Posted: Friday, October 14, 2022
Research presented in BMC Medicine suggests that homologous recombination deficiency (HRD) scores may have prognostic value in some aggressive prostate cancers. High HRD scores seem to be associated with significantly worse survival among patients with high-risk localized and de novo metastatic prostate cancers, including those with intraductal carcinoma of the prostate.
“This is very informative to clinicians, since conventional prognostic markers such as the Gleason score can be of little use in stratifying highly aggressive diseases,” noted Hao Zeng, MD, of Sichuan University, China, and colleagues. “With the help of HRD score results, clinicians are able to consider more upfront therapies and pay extra attention to the efficacy of PARP inhibitors in patients with high HRD scores.”
The study included 123 patients who had been diagnosed with either M0 (n = 46) or M1 (n = 77) prostate cancer at West China Hospital between 2015 and 2020. Tissue samples from each patient underwent HRD score assessment and genomic alteration testing.
A total of 65 patients (52.8%) had an HRD score of at least 21, the median overall score.

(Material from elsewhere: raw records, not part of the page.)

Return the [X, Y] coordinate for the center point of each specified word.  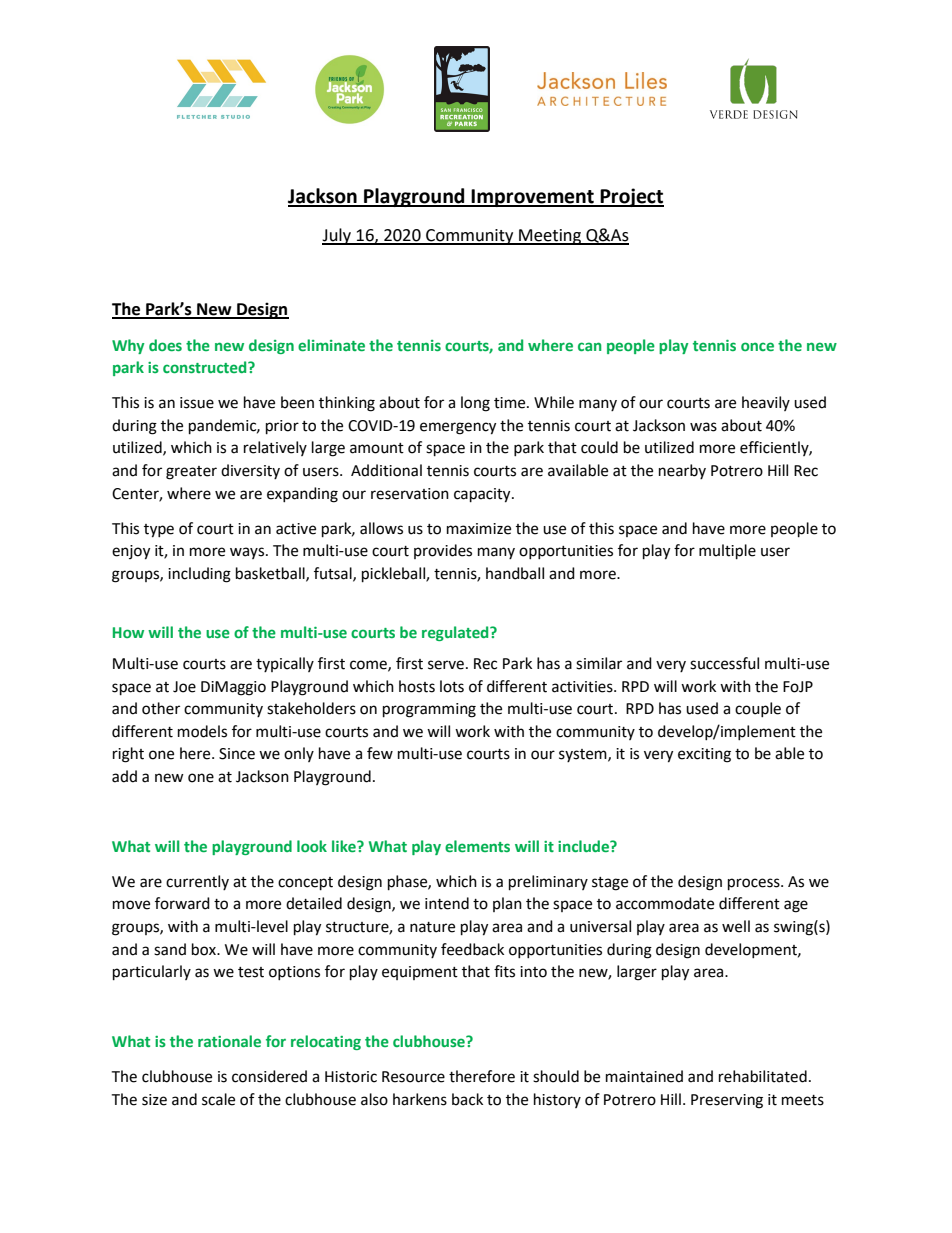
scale [218, 1099]
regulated [456, 633]
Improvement [533, 198]
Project [631, 197]
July [338, 236]
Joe [184, 687]
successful [724, 663]
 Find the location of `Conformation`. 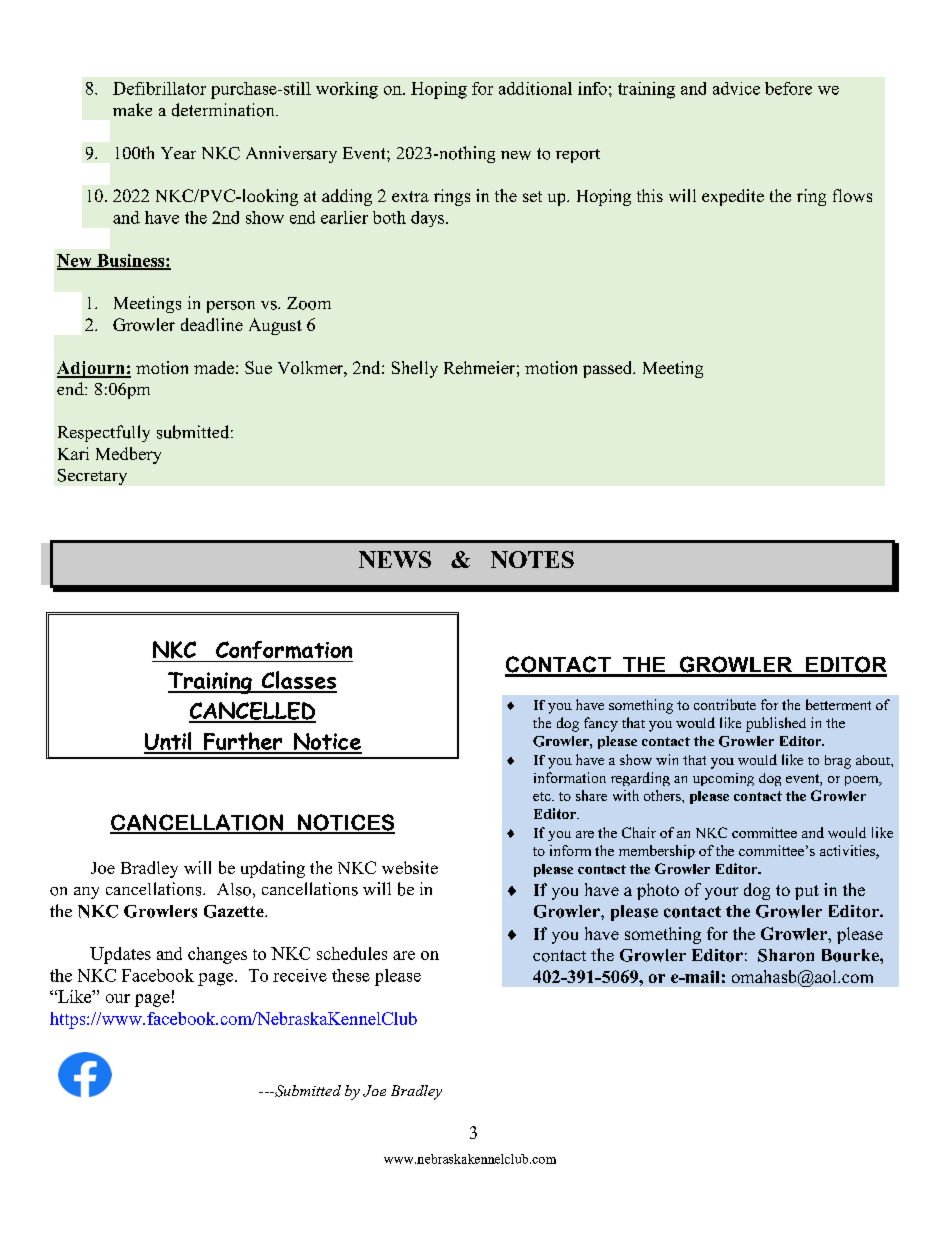

Conformation is located at coordinates (283, 651).
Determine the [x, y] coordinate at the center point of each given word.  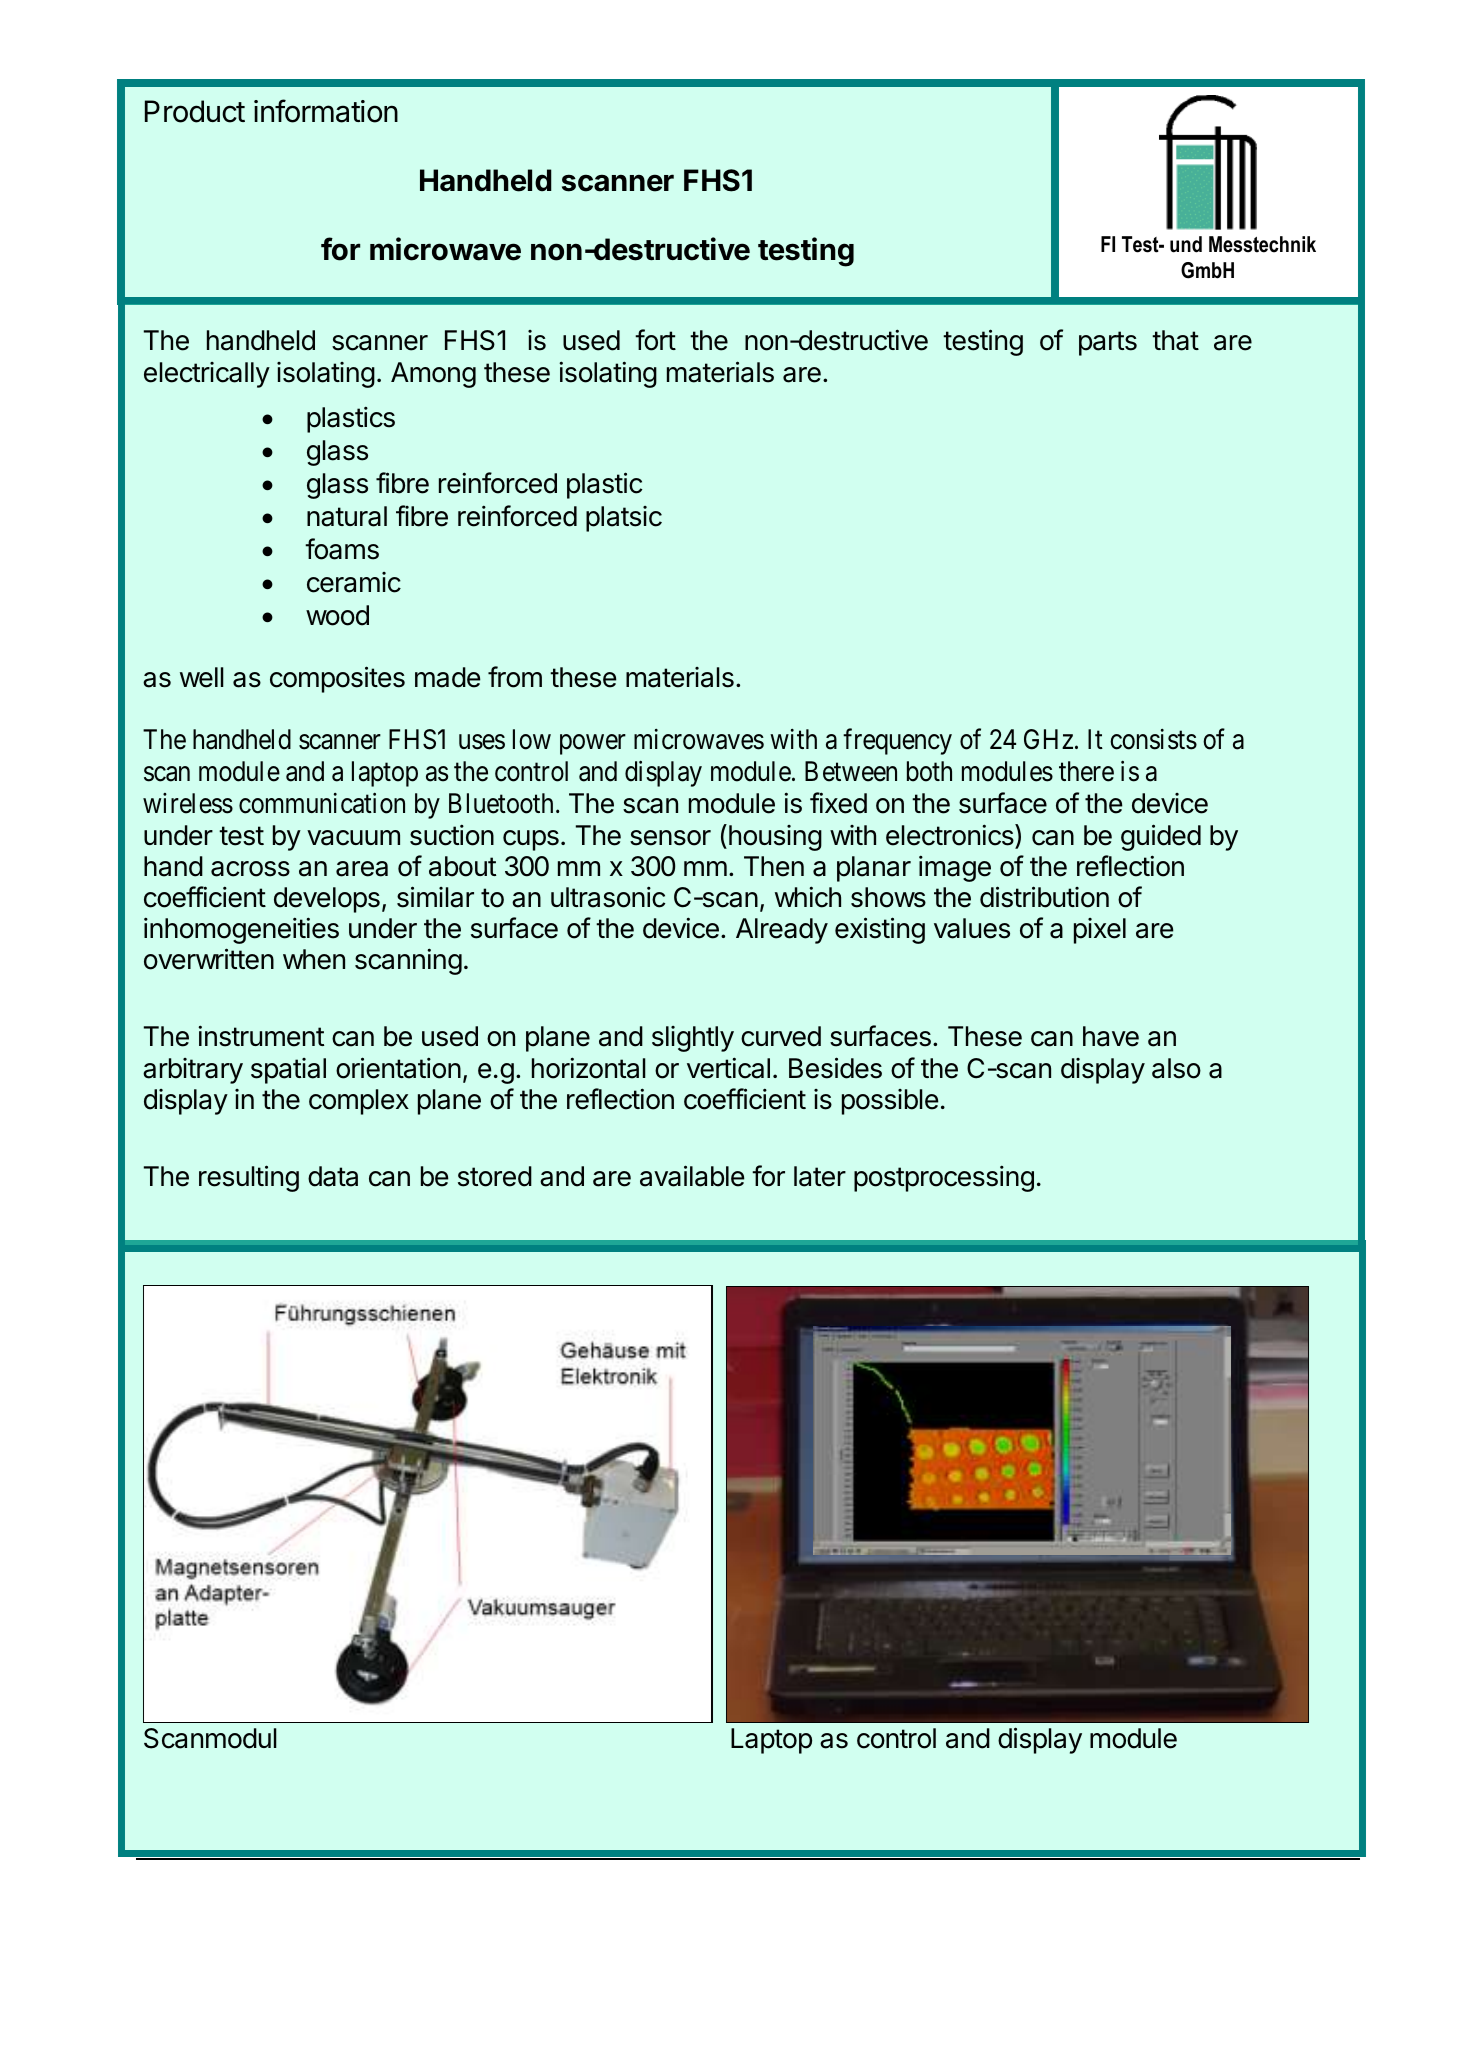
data [333, 1176]
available [692, 1176]
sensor [670, 838]
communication [322, 803]
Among [433, 375]
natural [347, 516]
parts [1108, 343]
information [326, 111]
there [1086, 771]
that [1175, 340]
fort [655, 340]
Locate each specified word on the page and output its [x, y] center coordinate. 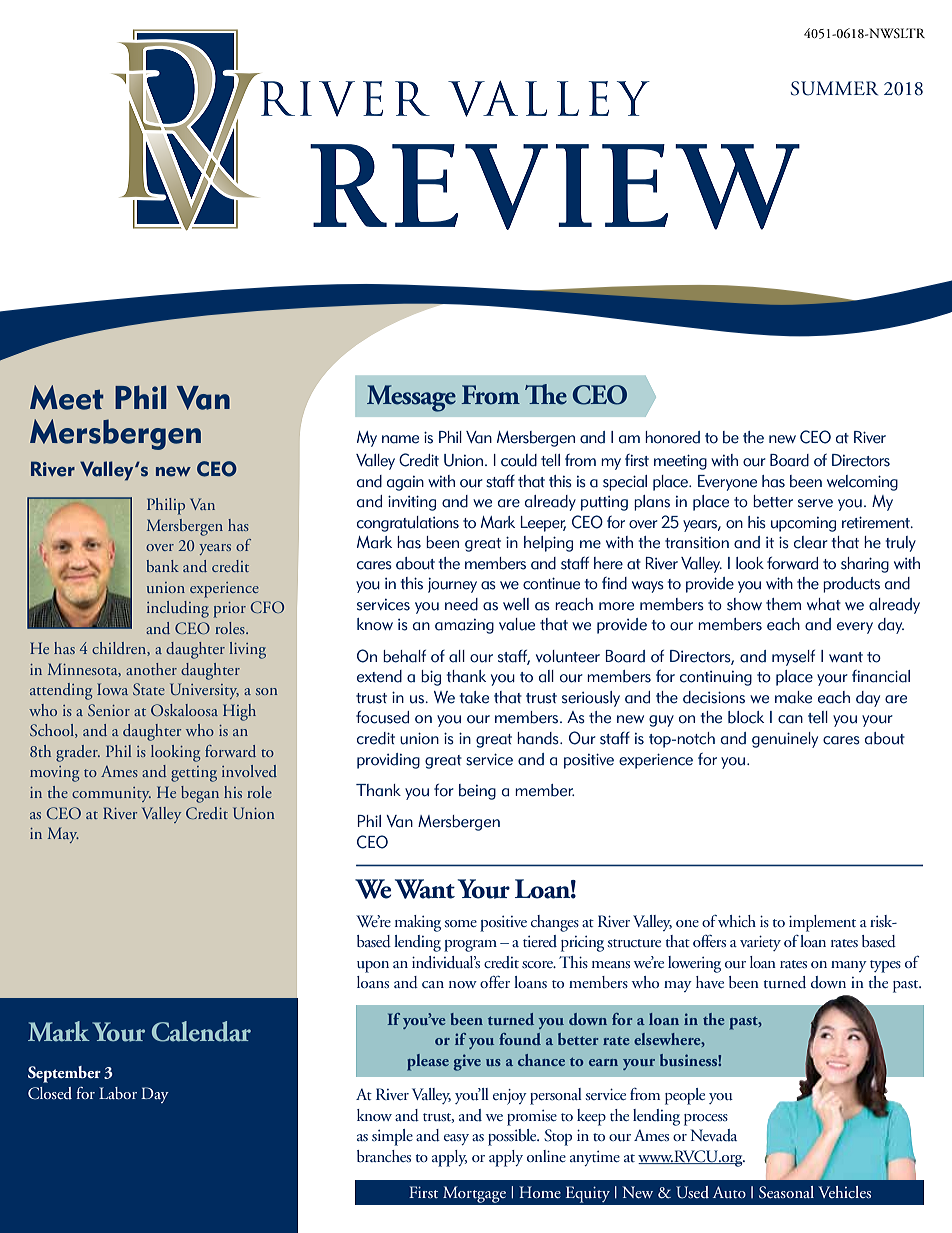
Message [411, 398]
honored [672, 437]
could [519, 460]
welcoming [862, 483]
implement [822, 923]
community [111, 794]
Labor [118, 1093]
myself [793, 658]
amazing [464, 626]
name [400, 439]
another [151, 669]
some [461, 923]
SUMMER [834, 88]
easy [456, 1139]
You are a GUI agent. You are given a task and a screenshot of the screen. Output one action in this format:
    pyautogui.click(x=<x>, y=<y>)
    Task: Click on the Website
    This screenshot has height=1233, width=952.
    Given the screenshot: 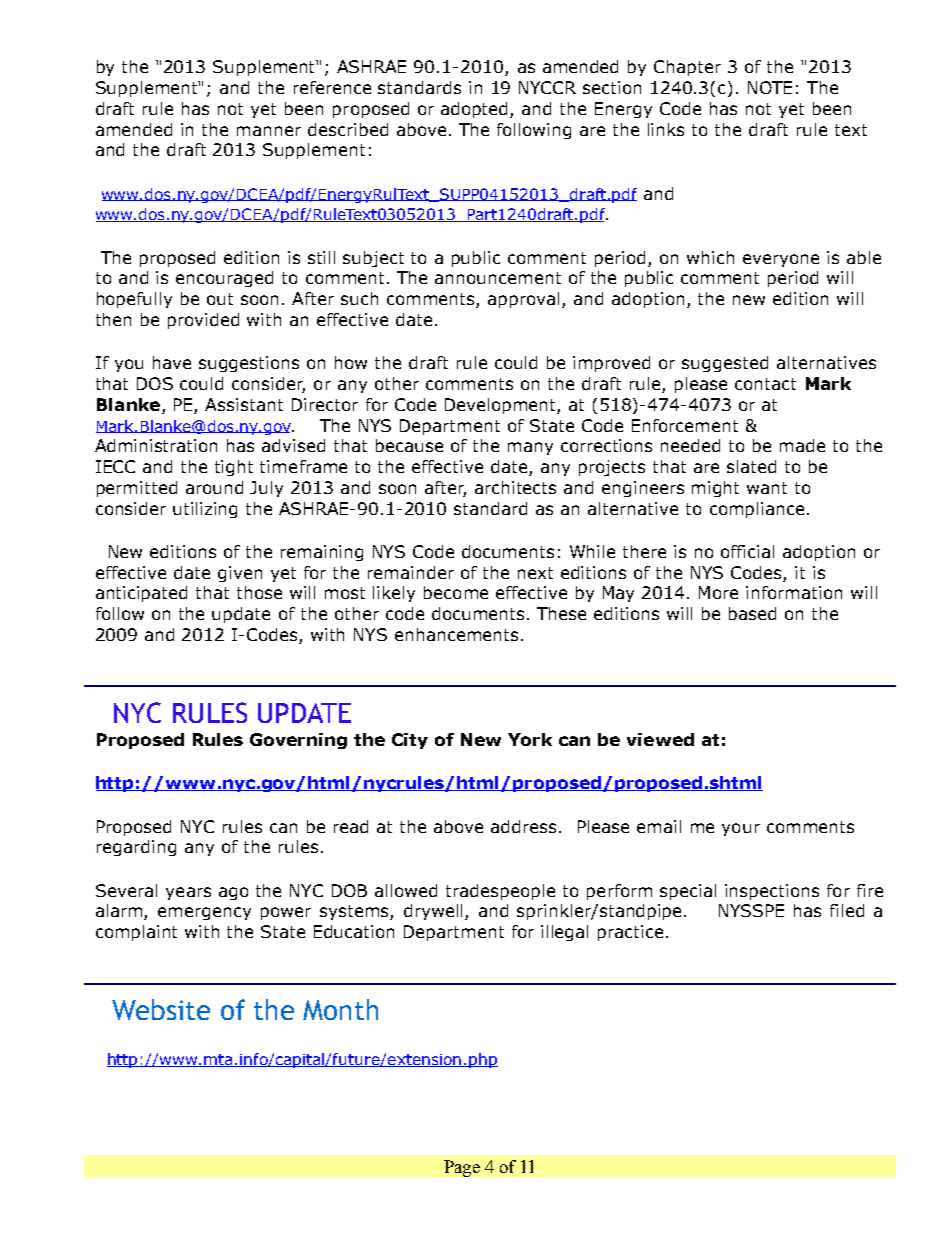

HRD scores were higher among patients with intraductal carcinoma of the prostate than among those with adenocarcinoma. Patients with M1 disease, an International Society of Urological Pathology disease grade 4 or 5, or MYC mutations were more likely to have high HRD scores. High HRD scores were associated with TP53 mutations in patients with intraductal carcinoma and with HRR pathway mutations in patients with a disease other than intraductal carcinoma. Overall, survival was substantially worse for patients with HRD scores above 21.
Disclosure: The study authors reported no conflicts of interest.